**Exercise inputs**
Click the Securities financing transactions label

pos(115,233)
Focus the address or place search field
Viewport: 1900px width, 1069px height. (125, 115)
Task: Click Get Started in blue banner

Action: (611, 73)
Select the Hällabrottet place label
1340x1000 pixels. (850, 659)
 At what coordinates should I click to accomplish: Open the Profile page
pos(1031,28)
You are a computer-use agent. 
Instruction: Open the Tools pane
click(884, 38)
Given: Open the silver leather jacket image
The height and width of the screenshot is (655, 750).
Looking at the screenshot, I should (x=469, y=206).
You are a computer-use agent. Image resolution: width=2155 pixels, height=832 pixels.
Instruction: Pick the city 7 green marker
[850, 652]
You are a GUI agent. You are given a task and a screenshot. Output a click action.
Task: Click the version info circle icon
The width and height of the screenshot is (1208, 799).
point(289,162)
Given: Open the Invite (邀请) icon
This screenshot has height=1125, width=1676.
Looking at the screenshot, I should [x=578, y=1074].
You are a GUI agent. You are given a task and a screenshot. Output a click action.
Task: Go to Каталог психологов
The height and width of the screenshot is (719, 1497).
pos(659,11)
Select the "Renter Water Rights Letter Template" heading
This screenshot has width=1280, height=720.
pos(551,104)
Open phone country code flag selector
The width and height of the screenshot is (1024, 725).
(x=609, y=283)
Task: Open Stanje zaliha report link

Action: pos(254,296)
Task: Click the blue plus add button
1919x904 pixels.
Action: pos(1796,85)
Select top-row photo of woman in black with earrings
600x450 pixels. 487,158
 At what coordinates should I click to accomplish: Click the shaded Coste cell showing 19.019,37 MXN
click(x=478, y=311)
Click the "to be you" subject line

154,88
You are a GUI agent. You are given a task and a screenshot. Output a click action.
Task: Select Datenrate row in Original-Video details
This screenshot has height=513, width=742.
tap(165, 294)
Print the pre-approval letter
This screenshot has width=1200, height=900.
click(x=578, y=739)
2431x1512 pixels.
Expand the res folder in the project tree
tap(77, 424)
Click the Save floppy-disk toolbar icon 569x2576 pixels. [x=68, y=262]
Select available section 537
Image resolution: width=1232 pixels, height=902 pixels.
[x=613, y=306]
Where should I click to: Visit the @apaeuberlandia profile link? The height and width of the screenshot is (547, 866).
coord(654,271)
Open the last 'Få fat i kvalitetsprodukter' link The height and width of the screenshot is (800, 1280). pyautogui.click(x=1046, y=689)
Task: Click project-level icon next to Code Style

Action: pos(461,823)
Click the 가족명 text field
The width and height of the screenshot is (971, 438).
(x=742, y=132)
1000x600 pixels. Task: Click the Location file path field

**What to do**
Rewrite the lines above as a numbered list, starting at the line that contains "Select top-row photo" and stopping after the line that contains "[x=613, y=306]". Leave out any blank lines.

**Expected answer**
1. Select top-row photo of woman in black with earrings
2. 600x450 pixels. 487,158
3.  At what coordinates should I click to accomplish: Click the shaded Coste cell showing 19.019,37 MXN
4. click(x=478, y=311)
5. Click the "to be you" subject line
6. 154,88
7. You are a GUI agent. You are given a task and a screenshot. Output a click action.
8. Task: Select Datenrate row in Original-Video details
9. This screenshot has height=513, width=742.
10. tap(165, 294)
11. Print the pre-approval letter
12. This screenshot has width=1200, height=900.
13. click(x=578, y=739)
14. 2431x1512 pixels.
15. Expand the res folder in the project tree
16. tap(77, 424)
17. Click the Save floppy-disk toolbar icon 569x2576 pixels. [x=68, y=262]
18. Select available section 537
19. Image resolution: width=1232 pixels, height=902 pixels.
20. [x=613, y=306]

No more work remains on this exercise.